Wouldn’t it be nice to speak and write English like a native speaker? Of course, reaching a near-native level of spoken and written fluency is the ultimate goal of the IELTS examination, but it might come as a surprise to learn that those who have English as their mother tongue don’t always manage to scoop the top bands if they find themselves taking the IELTS.
Because the IELTS qualification is so important to securing a place at many educational institutions across the world, and can be an important part of getting a job, it’s not unusual for native speakers or those who have grown-up speaking English to need to prove themselves by taking this competitive exam.
Native English Speakers need Practice too
However, whether you’re a native speaker or are learning English as a second or foreign language, you’ll still need to put in plenty of practice if you want to get the highest possible marks. The elusive band nine is described as an “expert user”, and it might seem hard to understand how a native speaker could be anything less when English is their mother tongue.
If you’ve already started preparing for your IELTS, you’ll be aware that there are a range of different skills which you need to demonstrate in your writing and speaking exams. Paraphrasing is an important technique which enables you to show that you have understood the question and that you have a good range of vocabulary, which enables you to find synonyms quickly and easily. In addition, to score a band 9, you need to be able to use a variety of complex constructions with ease and without hesitation. Having learnt English as a speaker of another language, you’re likely to be well aware of which constructions are particularly difficult for non-native speakers, and will master these in order to demonstrate your impressive skills during the speaking and writing exams. Native English speakers, hailing from countries including Britain, the USA and Australia on the other hand often have little awareness of the grammar of their own language and are far less likely to be aware of the kinds of linguistic constructions and vocabulary required to achieve top marks.

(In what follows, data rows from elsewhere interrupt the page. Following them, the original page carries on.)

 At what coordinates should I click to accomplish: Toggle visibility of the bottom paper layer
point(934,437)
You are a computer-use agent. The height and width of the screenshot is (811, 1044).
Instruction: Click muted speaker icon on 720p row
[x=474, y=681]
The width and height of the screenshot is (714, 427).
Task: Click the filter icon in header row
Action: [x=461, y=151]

IELTS is all about being able to demonstrate English skills
Getting a band 9 in IELTS isn’t just about showing off your language skills. You’ll also need to be able to demonstrate that you have a sound understanding of the question you’re being asked, and be able to create a thoughtful, well-presented argument. This is tricky for any speaker of English, whether native or not, and being able to fulfil the criteria expected for success at IELTS takes plenty of time, effort and practice. Even if English is your mother tongue, if you don’t prepare adequately, and look closely at what the examiners are looking for, then you are unlikely to achieve a top band.
So, don’t imagine that you’re at a disadvantage if you meet native or near-native English speakers who are also preparing for the IELTS. The chances are that, as a non-native speaker, you’ll have a clear idea of what you need to do to hit the higher bands, and will be motivated to do the work required to get the marks you need. Ensure that you have practised paraphrasing, built a sound vocabulary and have a keen awareness of complex constructions and you should be well on the way to success in your IELTS.